**How to complete this task**:
How do the lines below between the ones holding "Instruction: Click the Mappy logo" and "Given: Go to", inclusive, read? Give them again exactly, with no other lines.

**Information shown**:
--- --- ---

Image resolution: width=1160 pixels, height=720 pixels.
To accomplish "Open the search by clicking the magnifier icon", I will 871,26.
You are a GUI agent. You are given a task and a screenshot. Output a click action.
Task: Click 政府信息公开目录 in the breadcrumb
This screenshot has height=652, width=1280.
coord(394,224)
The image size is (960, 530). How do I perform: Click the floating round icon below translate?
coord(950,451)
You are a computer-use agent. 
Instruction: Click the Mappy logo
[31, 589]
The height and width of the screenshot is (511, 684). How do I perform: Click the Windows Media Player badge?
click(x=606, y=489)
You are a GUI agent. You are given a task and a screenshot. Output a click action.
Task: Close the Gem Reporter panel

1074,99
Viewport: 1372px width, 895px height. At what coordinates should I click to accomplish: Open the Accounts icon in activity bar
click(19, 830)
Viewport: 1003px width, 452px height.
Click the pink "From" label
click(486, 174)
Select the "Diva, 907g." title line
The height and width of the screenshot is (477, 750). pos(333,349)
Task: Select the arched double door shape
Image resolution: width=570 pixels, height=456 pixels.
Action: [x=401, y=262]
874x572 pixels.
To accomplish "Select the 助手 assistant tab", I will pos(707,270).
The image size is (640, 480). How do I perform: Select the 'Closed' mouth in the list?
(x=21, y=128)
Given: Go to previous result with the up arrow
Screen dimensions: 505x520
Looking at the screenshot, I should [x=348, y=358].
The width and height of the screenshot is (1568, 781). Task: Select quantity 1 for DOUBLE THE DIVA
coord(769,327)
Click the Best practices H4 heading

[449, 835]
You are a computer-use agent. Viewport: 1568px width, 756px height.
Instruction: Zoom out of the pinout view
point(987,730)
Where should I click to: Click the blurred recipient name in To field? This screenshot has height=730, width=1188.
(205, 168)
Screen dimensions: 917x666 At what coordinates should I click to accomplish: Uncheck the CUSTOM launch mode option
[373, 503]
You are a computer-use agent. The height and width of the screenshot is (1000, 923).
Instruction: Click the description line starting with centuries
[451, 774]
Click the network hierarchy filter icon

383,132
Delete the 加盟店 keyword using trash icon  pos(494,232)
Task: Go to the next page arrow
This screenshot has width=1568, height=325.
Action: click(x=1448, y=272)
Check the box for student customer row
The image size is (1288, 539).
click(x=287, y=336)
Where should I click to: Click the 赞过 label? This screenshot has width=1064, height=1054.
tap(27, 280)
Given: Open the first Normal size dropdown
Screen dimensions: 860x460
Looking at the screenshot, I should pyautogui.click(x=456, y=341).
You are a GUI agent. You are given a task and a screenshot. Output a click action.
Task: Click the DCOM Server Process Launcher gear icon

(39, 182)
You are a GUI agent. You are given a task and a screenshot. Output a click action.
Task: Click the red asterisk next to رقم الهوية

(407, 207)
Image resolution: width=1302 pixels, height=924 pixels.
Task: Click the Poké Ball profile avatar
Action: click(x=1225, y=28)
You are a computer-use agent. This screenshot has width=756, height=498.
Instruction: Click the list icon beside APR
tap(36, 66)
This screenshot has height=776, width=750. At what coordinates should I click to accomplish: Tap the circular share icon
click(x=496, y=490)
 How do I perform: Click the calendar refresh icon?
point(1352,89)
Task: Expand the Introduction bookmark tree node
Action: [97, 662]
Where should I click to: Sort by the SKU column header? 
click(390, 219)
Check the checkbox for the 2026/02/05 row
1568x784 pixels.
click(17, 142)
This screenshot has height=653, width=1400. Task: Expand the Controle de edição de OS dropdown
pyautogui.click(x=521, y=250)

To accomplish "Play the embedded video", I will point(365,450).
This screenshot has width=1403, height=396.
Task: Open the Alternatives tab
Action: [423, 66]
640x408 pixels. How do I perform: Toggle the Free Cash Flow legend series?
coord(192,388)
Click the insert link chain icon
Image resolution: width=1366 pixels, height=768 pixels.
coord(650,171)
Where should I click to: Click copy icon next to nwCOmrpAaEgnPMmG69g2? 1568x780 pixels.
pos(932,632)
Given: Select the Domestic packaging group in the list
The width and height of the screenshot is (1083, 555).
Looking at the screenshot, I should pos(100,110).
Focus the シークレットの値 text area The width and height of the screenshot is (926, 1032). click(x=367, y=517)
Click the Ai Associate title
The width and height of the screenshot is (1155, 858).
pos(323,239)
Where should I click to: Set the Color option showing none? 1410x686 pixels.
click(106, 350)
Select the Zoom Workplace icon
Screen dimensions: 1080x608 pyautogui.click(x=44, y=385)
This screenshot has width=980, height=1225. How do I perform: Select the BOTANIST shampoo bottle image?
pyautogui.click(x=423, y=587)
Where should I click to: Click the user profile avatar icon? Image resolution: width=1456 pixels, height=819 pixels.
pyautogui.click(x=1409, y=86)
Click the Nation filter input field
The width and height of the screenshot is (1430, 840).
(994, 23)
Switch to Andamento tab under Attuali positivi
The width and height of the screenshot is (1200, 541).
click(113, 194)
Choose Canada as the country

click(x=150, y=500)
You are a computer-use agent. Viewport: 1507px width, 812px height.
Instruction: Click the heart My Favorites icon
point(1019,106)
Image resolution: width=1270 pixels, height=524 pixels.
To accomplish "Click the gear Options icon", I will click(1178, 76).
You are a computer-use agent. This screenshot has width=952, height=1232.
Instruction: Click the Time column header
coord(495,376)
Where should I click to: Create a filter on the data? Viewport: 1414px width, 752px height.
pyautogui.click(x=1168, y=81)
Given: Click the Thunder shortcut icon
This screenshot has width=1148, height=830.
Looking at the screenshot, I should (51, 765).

--- --- ---

**Answer**:
Instruction: Click the Mappy logo
[31, 589]
The height and width of the screenshot is (511, 684). How do I perform: Click the Windows Media Player badge?
click(x=606, y=489)
You are a GUI agent. You are given a task and a screenshot. Output a click action.
Task: Close the Gem Reporter panel

1074,99
Viewport: 1372px width, 895px height. At what coordinates should I click to accomplish: Open the Accounts icon in activity bar
click(19, 830)
Viewport: 1003px width, 452px height.
Click the pink "From" label
click(486, 174)
Select the "Diva, 907g." title line
The height and width of the screenshot is (477, 750). pos(333,349)
Task: Select the arched double door shape
Image resolution: width=570 pixels, height=456 pixels.
Action: [x=401, y=262]
874x572 pixels.
To accomplish "Select the 助手 assistant tab", I will pos(707,270).
The image size is (640, 480). How do I perform: Select the 'Closed' mouth in the list?
(x=21, y=128)
Given: Go to previous result with the up arrow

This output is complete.